El discurso de la oposición no tiene aún agenda propia y, además, está enredado en la misma lógica economicista de la palabra oficial y de los expertos internacionales. La gente del común, los miles de trabajadores suspendidos por la industria automotriz por ejemplo, se pregunta por las cosas sencillas: ¿Habrá más desempleo, devaluación? ¿Qué pasará con los créditos y las tasas de interés? ¿Cómo atender la salud si los hospitales públicos están en ruinas y la medicina prepaga se vuelve inaccesible? ¿Cómo detener a los salteadores sin recursos cuando un juez de la Nación es sorprendido en acto de cleptomanía? ¿Qué hacer con la profunda decadencia de la educación, si los maestros con todo su coraje y determinación no logran conmover la indiferencia de los gobernantes? “No hay una democracia verdadera y estable sin justicia social”, proclamó Juan Pablo II en el mismo texto inspirado por el sínodo de obispos de América.
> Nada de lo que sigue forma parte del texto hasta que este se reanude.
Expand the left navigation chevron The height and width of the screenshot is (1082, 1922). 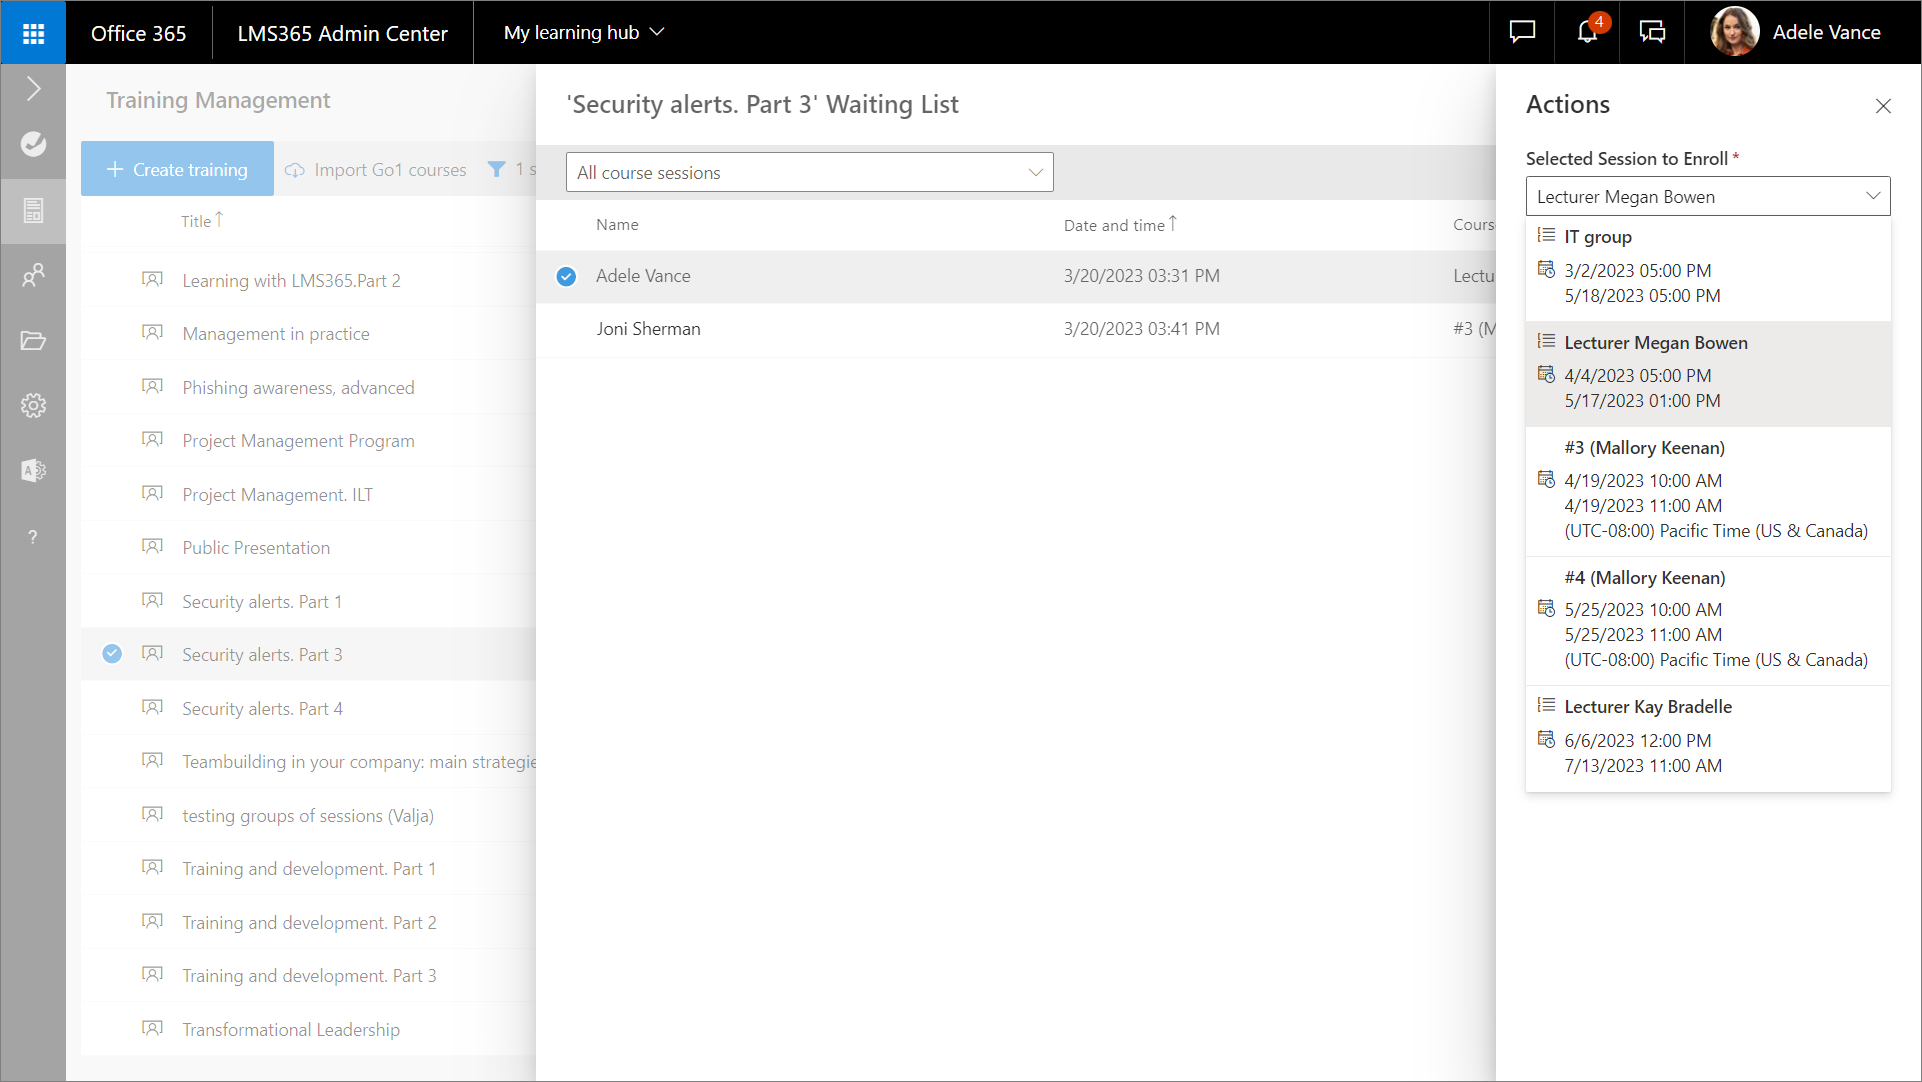(33, 89)
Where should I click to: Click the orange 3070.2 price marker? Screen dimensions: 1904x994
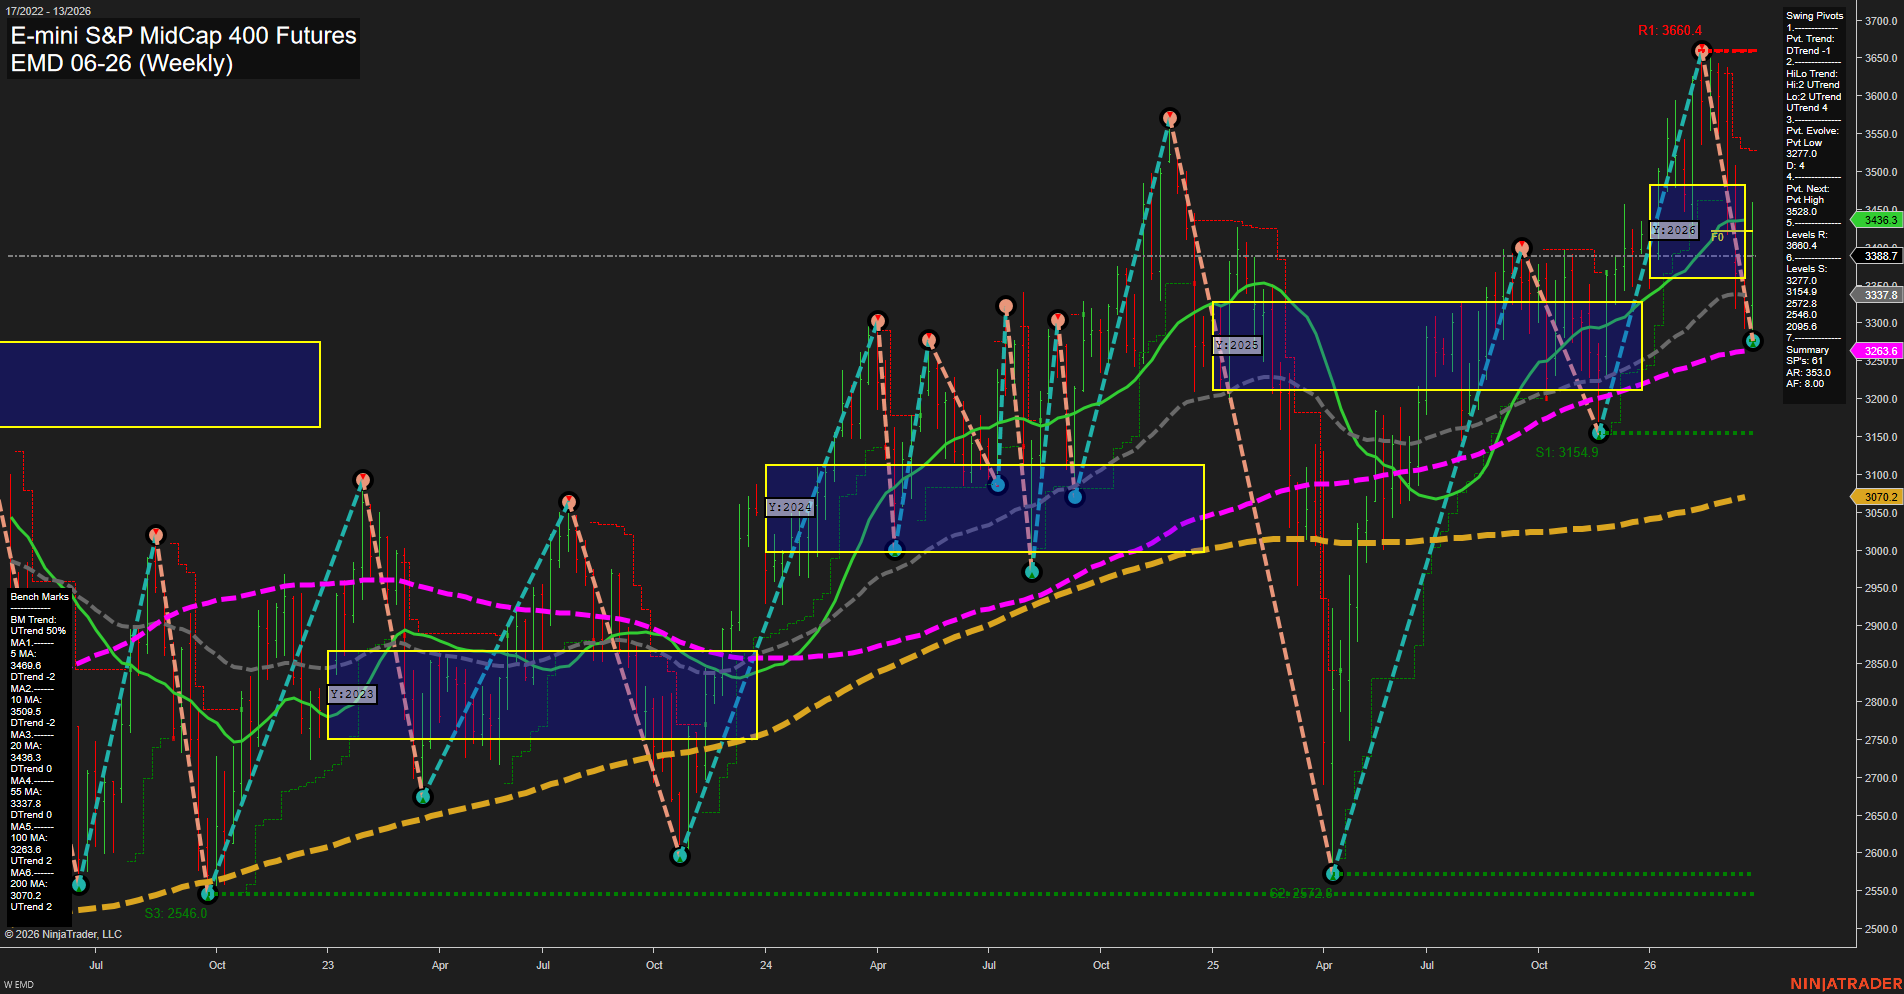point(1877,496)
Nobles y certeras palabras. La cuestión es quién la escucha. Con motivo de la visita papal, el matutino mexicano La Jornada recordó a Primitivo Cuxim Cammal, un indígena maya que habló ante Juan Pablo II en 1993, sobre lo poco que recibían por su trabajo en el campo, cómo los explotaban losque compraban sus cosechas. Habló también de su desconcierto porque les prestaban dinero a los que todo tienen, si eran los pobres los urgidos de apoyo y de su derecho “a ser distintos porque somos iguales”. Seis años después, el mismo Primitivo confesó que hoy debería decir lo mismo pero peor, porque pasó todo este tiempo sin que nada se haya modificado. Los poderosos reverencian al Papa, pero no lo escuchan.
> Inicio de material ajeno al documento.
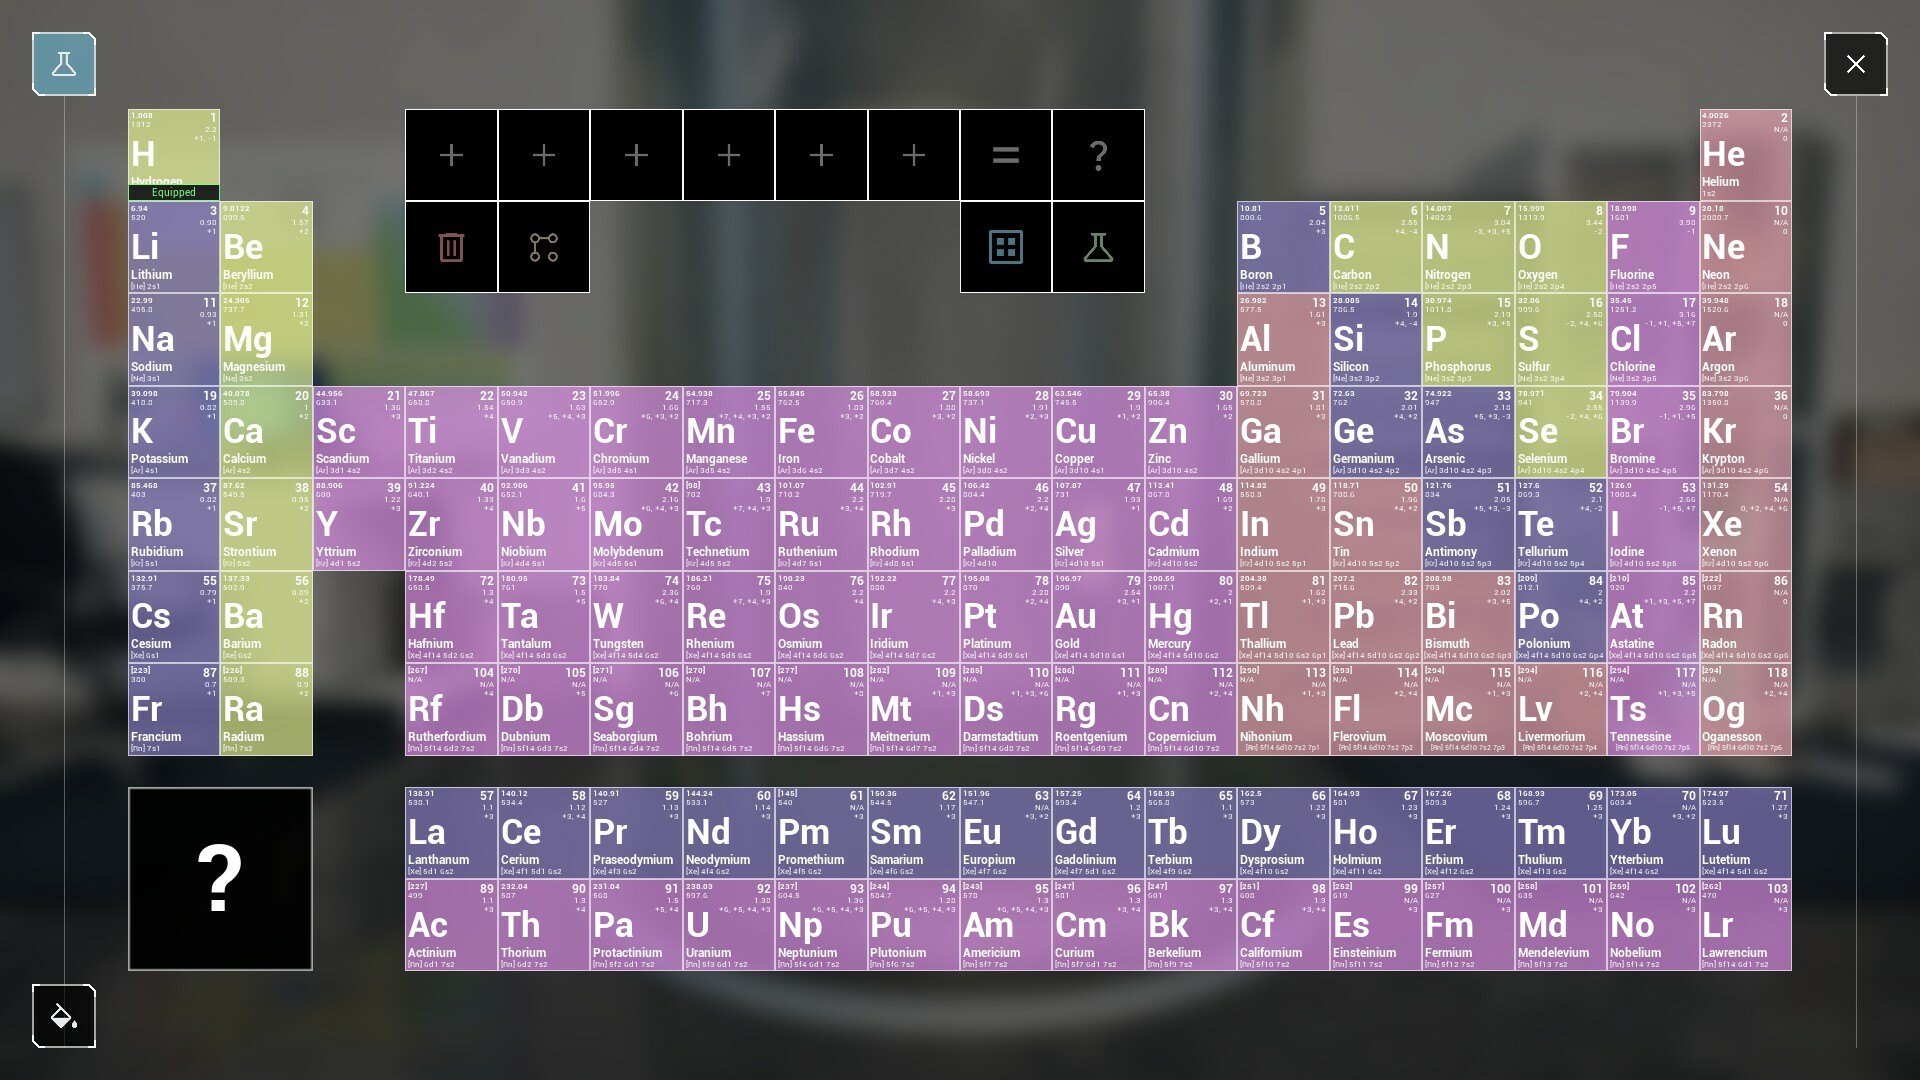Pick the Oxygen element tile
Image resolution: width=1920 pixels, height=1080 pixels.
(x=1561, y=247)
Ninguna solución vendrá de arriba, como las lluvias. La idea de una democracia desmovilizada sólo abre camino a la imprevisibilidad. La economía, que se propuso para sustituir a la política en la conducción de los asuntos públicos, ha probado también su incapacidad para garantizar el bien común y aún para prever sus propias crisis. Jean Daniel, de Le Nouvel Observateur, hace pocos días escribió: “Este fin de siglo se caracteriza esencialmente por una incapacidad cada vez mayor de anticipar, de prever e incluso sólo de presentir. Los acontecimientos que no se han previsto son casi siempre los más importantes”. Y concluyó: “No tenemos más remedio que optar por este recurso extraño que consiste en confiar más en la utopía que en la previsión”. Por su lado, Woody Allen lo explicó así: la prueba de que se puede ser optimista es que uno ya ni siquiera puede prever lo peor.